───── Study material ─────

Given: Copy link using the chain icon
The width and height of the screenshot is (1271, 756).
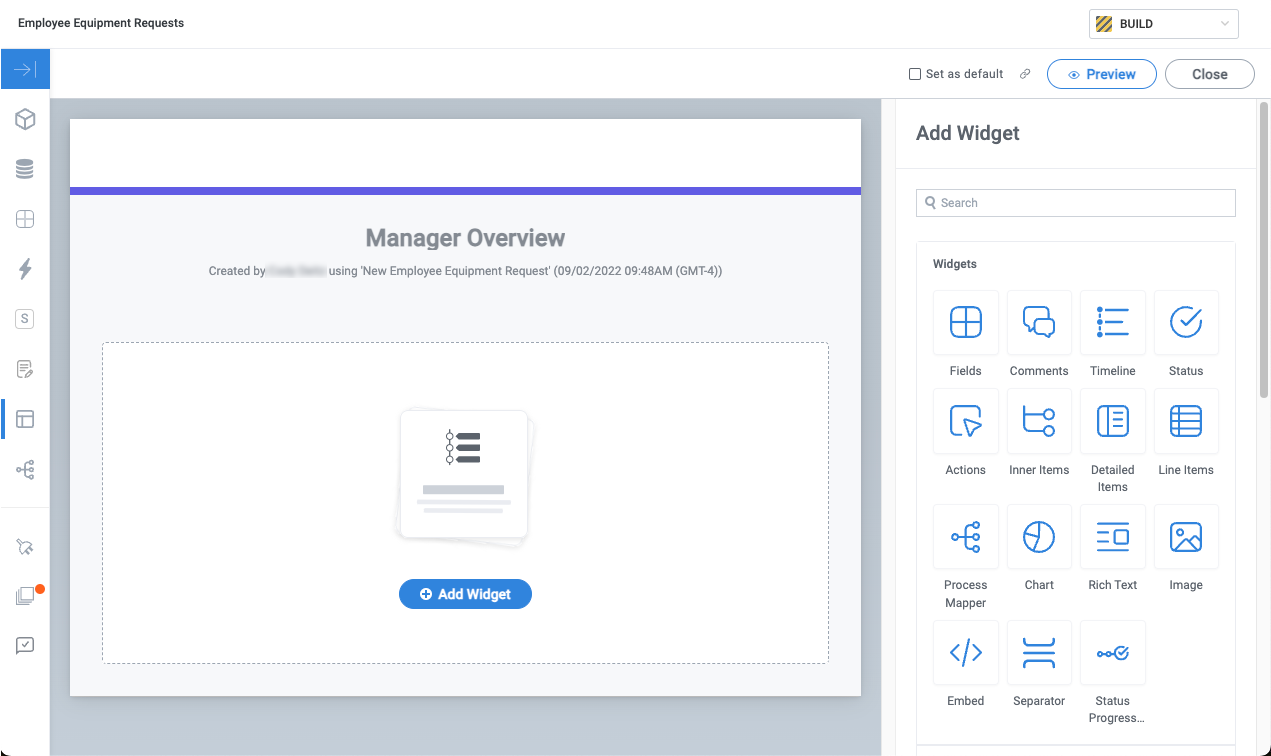Looking at the screenshot, I should (1025, 74).
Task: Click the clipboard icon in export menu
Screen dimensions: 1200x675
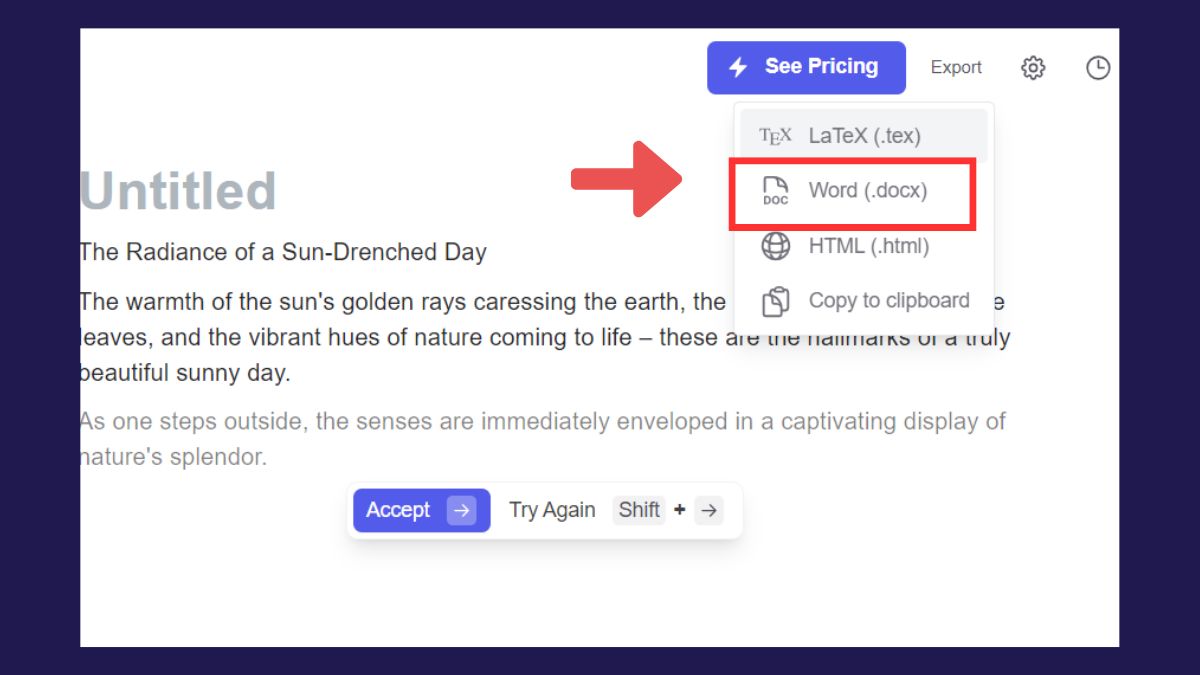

─────

In the copy, no pictures are to appear; write out exactly the lines from the one containing "Task: Click the clipboard icon in export menu" through the end of the listing above and no further lines.

> [Answer for this exercise]
Task: Click the clipboard icon in export menu
Screen dimensions: 1200x675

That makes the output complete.